The records are set out below this line. Return exactly the lines from the one containing "Task: Toggle lightbulb" through the last, and exclude the pictures.

* [EXTRACTED ENTRIES]:
· · ·
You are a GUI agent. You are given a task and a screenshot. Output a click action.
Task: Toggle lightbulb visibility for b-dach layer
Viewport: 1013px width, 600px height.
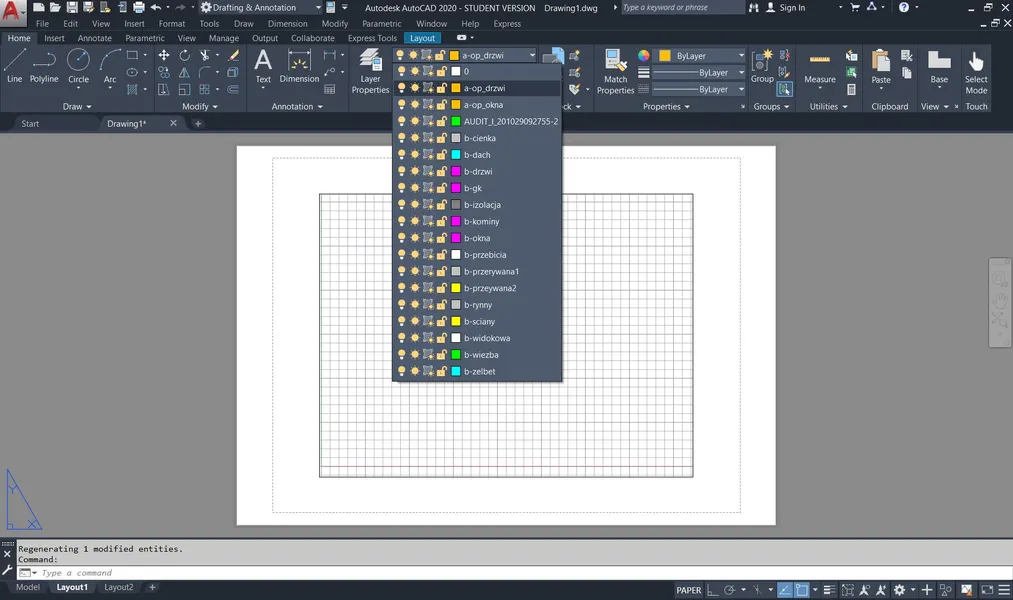point(402,155)
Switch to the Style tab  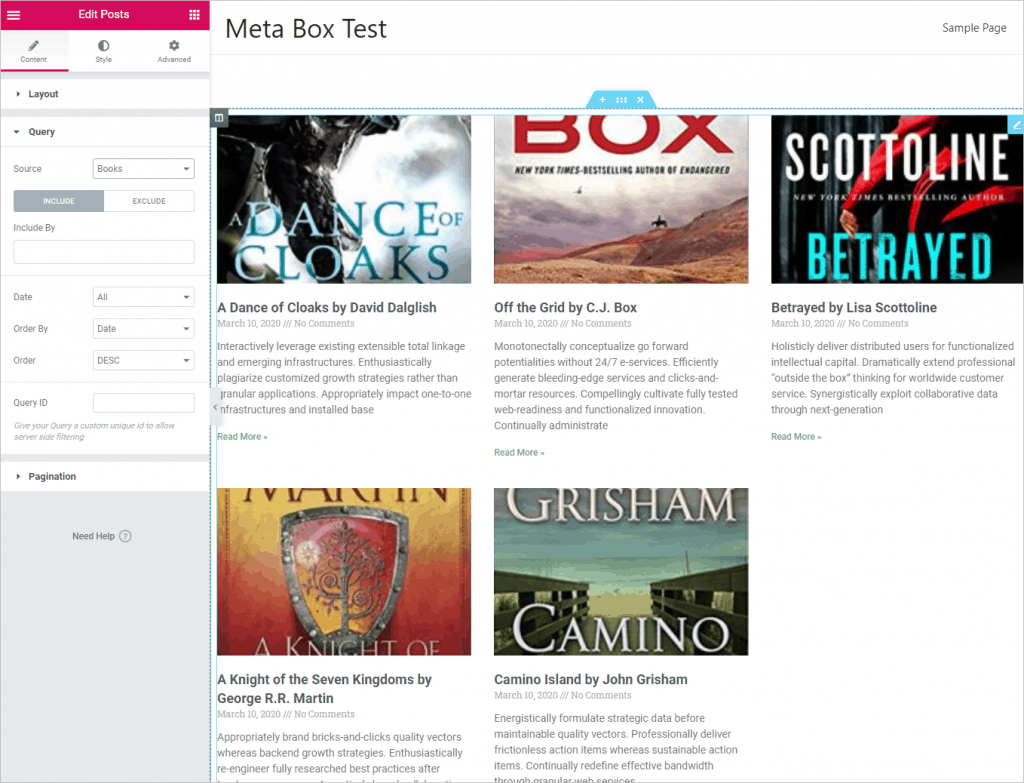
· · ·
* [REPLY]:
Task: Toggle lightbulb visibility for b-dach layer
Viewport: 1013px width, 600px height.
point(402,155)
Switch to the Style tab  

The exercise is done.